### The task
Pick up the account of the band Scarlet Party below at the point where it ends, and carry it forward.

### Page text
Scarlet Party was formed in Essex, England, in the early 1980s. The founder members were, singer/songwriters Graham Dye, and brother Steven Dye, with drummer Sean Heaphy.

They  began to perform at many top venues, to a well established following, and had already recorded an album of original material, and were signed to a major record company, when joined by fourth member, Mark Gilmour, brother of Pink Floyd's David Gilmour, on lead guitar.

The debut single, "101 Dam-Nations", was released on Parlophone, on 16 October 1982, alongside a special re-release of "Love Me Do", celebrating The Beatles' 20th anniversary at EMI. This helped to get Scarlet Party noticed, and with the voice of Graham Dye, uncannily resembling that of John Lennon, a television, radio, and magazine, publicity campaign, helped to reinforce the connection. The single was enthusiastically received (Kate Bush described it as her favourite), and reached number 44 in the UK Singles Chart.

It was voted number 4 in the All-Time Top 100 Singles from Colin Larkin's All Time Top 1000 Albums.
Larkin states 'it should have been an anthem monster number one.'

The follow-up single "Eyes Of Ice" reached number 8 in the Portuguese chart. The single was released in February 1983, on ice-clear vinyl, which was a request from the band, and all art-work for the sleeve was created by Graham Dye, using coloured pencils. 
   
'Scarlet Skies', was recorded at Abbey Road Studios in 1981-82, but has never been officially released. The linked songs explore themes of war, love, and alienation, in styles reminiscent of both the mini pop operas of The Who, and the progressive concept albums of Pink Floyd.

The band recorded more original songs written by the Dye brothers, as a four-piece, until the departure of Mark Gilmour at the end of 1983, and then, once again, as a three-piece, also working on other projects, including a musical cartoon adventure based on the band, none of which were taken on by EMI.

Scarlet Party continued performing live shows, joined briefly by new member Micky Portman on bass, and recorded several more tracks at Abbey Road Studios. However, the band now feeling disheartened, and disappointed in EMI, decided to call it a day at the end of 1985.

Graham Dye went on to work as lead vocalist, on several albums by The Alan Parsons Project, and more recently, a new version of "101 Dam-Nations" was made, featuring Graham and Steven Dye, together with Phil Collins of Genesis, playing the drums. The brothers requested the help of Alan Parsons to produce the recording, which is not yet available.

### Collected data
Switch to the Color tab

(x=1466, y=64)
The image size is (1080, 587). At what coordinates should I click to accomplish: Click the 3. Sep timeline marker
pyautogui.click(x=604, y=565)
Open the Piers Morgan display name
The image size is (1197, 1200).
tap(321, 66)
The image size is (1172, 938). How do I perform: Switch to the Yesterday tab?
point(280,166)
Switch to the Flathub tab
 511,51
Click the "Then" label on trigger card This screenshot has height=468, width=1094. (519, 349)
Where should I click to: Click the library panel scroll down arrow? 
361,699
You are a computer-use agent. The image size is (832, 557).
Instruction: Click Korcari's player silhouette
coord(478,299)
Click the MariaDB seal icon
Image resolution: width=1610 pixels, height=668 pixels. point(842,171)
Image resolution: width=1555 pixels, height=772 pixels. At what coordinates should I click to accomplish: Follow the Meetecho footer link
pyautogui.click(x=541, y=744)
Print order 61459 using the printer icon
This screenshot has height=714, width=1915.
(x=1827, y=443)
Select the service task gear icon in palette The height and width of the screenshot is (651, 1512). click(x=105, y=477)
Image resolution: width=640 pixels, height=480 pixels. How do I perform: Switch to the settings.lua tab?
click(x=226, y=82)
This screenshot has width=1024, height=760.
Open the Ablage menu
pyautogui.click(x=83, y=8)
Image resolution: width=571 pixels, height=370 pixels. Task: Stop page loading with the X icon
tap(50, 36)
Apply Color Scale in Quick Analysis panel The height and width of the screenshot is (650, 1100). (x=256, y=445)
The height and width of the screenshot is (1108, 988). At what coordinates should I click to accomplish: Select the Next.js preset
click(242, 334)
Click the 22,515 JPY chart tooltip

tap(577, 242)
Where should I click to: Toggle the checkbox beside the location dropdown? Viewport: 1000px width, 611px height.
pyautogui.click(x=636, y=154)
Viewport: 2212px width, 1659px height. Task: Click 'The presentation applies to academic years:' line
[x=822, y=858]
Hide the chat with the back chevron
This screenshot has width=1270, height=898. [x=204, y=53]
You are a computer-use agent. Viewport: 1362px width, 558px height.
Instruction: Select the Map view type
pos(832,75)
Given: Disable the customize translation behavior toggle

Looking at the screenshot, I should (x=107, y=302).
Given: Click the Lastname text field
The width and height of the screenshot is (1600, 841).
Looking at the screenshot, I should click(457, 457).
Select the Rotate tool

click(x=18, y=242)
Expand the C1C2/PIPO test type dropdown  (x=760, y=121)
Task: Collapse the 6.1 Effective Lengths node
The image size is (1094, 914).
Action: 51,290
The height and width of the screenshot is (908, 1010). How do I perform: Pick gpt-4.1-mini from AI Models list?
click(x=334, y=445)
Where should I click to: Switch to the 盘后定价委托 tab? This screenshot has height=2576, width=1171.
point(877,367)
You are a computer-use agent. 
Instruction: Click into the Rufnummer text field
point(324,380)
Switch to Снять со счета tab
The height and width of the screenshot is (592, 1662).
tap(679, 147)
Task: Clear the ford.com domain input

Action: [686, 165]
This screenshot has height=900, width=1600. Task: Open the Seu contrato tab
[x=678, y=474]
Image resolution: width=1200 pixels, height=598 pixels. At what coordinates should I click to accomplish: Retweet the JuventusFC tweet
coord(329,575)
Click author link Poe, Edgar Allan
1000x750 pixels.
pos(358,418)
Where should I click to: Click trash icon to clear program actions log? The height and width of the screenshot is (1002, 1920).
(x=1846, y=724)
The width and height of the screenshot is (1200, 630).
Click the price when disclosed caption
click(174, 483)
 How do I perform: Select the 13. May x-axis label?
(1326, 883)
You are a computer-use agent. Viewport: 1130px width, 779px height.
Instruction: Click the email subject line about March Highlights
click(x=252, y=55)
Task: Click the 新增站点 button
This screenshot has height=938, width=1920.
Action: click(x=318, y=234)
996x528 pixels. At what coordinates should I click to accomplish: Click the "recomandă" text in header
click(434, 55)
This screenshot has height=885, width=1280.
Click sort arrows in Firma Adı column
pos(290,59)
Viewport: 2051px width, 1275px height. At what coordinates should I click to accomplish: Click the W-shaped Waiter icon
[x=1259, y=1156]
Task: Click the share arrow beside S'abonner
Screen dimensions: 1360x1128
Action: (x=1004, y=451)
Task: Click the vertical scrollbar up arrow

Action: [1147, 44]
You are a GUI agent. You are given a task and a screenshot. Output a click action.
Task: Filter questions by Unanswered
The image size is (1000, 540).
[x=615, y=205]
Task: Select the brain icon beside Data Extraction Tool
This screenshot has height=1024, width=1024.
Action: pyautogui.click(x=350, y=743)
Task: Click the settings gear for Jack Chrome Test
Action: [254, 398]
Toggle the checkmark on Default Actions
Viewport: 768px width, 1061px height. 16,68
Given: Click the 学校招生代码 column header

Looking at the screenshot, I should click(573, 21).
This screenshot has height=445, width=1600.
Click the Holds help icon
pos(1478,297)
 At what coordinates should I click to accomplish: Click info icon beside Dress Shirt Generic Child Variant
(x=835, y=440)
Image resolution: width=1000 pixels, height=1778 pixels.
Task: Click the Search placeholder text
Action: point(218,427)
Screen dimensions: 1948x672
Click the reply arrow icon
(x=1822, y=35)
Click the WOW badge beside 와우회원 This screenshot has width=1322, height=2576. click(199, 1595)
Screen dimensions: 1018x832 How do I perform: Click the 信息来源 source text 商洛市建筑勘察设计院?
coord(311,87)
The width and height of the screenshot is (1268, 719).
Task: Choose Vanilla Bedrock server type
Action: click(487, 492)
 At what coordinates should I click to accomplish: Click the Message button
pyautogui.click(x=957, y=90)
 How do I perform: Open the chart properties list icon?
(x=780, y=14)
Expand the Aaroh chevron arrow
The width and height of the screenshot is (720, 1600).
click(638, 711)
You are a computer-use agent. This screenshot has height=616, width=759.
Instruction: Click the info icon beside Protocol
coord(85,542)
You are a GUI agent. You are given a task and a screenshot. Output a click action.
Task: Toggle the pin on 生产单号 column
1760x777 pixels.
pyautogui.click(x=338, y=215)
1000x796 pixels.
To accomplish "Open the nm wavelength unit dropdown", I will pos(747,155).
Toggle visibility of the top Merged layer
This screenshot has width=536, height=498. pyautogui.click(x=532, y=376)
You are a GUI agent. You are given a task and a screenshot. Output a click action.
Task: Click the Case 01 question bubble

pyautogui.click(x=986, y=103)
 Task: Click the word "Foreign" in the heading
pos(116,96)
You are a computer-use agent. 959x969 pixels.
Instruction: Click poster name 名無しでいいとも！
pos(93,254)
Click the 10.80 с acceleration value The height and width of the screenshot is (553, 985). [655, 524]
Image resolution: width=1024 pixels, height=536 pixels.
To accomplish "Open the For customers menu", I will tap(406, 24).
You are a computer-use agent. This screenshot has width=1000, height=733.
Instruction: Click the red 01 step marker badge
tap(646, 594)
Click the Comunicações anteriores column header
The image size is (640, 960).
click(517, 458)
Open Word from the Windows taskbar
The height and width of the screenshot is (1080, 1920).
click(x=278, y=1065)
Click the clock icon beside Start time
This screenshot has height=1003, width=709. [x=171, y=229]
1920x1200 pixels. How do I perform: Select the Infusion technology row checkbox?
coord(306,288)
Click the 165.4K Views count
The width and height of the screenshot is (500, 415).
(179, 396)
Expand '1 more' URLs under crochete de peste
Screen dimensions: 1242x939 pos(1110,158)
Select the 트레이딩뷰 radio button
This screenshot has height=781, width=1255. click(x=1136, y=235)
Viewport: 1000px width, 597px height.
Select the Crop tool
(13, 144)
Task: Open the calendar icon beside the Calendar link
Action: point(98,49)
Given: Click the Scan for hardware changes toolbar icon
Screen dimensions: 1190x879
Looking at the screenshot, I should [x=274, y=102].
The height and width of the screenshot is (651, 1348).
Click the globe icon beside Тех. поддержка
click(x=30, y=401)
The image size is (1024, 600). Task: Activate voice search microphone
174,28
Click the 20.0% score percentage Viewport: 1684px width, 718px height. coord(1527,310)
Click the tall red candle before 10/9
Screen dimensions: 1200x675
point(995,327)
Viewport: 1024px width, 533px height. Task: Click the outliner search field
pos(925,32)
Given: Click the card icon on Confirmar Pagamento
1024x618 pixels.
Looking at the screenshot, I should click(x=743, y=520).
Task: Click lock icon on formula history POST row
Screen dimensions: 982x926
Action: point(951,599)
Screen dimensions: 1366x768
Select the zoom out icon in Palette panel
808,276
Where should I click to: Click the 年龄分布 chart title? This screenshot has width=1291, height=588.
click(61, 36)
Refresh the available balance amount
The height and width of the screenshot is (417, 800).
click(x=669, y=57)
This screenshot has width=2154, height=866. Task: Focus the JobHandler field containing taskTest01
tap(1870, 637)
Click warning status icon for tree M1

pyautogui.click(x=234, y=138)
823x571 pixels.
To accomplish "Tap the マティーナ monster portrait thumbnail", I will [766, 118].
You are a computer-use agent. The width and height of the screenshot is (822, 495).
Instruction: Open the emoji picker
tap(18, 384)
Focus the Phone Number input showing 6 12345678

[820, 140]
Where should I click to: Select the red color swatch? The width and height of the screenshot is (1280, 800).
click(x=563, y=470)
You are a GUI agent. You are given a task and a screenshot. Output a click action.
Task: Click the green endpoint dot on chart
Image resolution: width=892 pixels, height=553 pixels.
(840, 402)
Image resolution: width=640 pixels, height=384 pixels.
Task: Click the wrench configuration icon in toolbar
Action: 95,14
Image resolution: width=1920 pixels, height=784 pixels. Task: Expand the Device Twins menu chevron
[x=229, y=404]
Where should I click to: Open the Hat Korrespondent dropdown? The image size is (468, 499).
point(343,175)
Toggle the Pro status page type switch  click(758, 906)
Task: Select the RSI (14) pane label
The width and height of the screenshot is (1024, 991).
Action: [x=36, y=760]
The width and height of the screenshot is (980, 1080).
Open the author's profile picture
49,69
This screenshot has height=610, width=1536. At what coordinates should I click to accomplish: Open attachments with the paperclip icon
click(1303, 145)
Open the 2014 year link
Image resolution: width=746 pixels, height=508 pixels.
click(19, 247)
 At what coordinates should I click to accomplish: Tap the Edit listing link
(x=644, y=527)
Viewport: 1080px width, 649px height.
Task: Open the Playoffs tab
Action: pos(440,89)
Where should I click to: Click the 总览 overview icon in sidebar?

### Exercise output
Discography

Singles
 "101 Dam-Nations" / "What Is This Thing" - 1982, UK #44 (Parlophone R6058)
 "Eyes Of Ice" / "Another World", - 1983, (Parlophone R6060),

Albums
'Scarlet Skies' - recorded at Abbey Road Studios, London, in 1981-82, not released. Track listing:
 "101 Dam-Nations"
 "Stop Your Game (War)"
 "Aftermath"
 "Now's Good Times"
 "Judy"
 "Eyes Of Ice"
 "Scarlet Skies"
 "In A World"
 "A Deadly Silence"
 "Another World"
 "101 Dam-Nations" (reprise)

Anthology
 Shining, - featuring Mark Gilmour, recorded at EMI Studio, Manchester Square, London, 1982
 Sky High, - featuring Mark Gilmour, recorded at Hook End Studio, Henley, 1982
 Fly by Night, - engineered by Phil Harding, 1983
 Wonder, - engineered by Phil Harding, 1983
 Flying Saucers, - engineered by Phil Harding, 1983
 Genuine?, - recorded at Abbey Road Studios, London, 1984
 Love Is..., - recorded at Abbey Road Studios, London, 1984
 At The End Of The Day, - recorded at Abbey Road Studios, London, 1984
 Save Me!, - recorded at Abbey Road Studios, London, 1984
 101 Dam-Nations, - featuring Phil Collins, recorded at Dinamec Studios, Geneva, Switzerland

Words and Music by Graham Dye/Steven Dye - published by Sony/ATV Music

Compilation albums featuring "101 Dam-Nations"
 Chart Wars - 1982, Ronco LP album
 The Rock Collection : Indie Rock - 1993, Time-Life Music CD album
 Shake Some Action Volume 5 - 2001, bootleg CD album
 Lost And Found Volume 1 : Imagination - 2001, EMI CD album
 Mod And Beyond - 2005, Crimson Productions CD album

References

External links
 Scarlet Party website.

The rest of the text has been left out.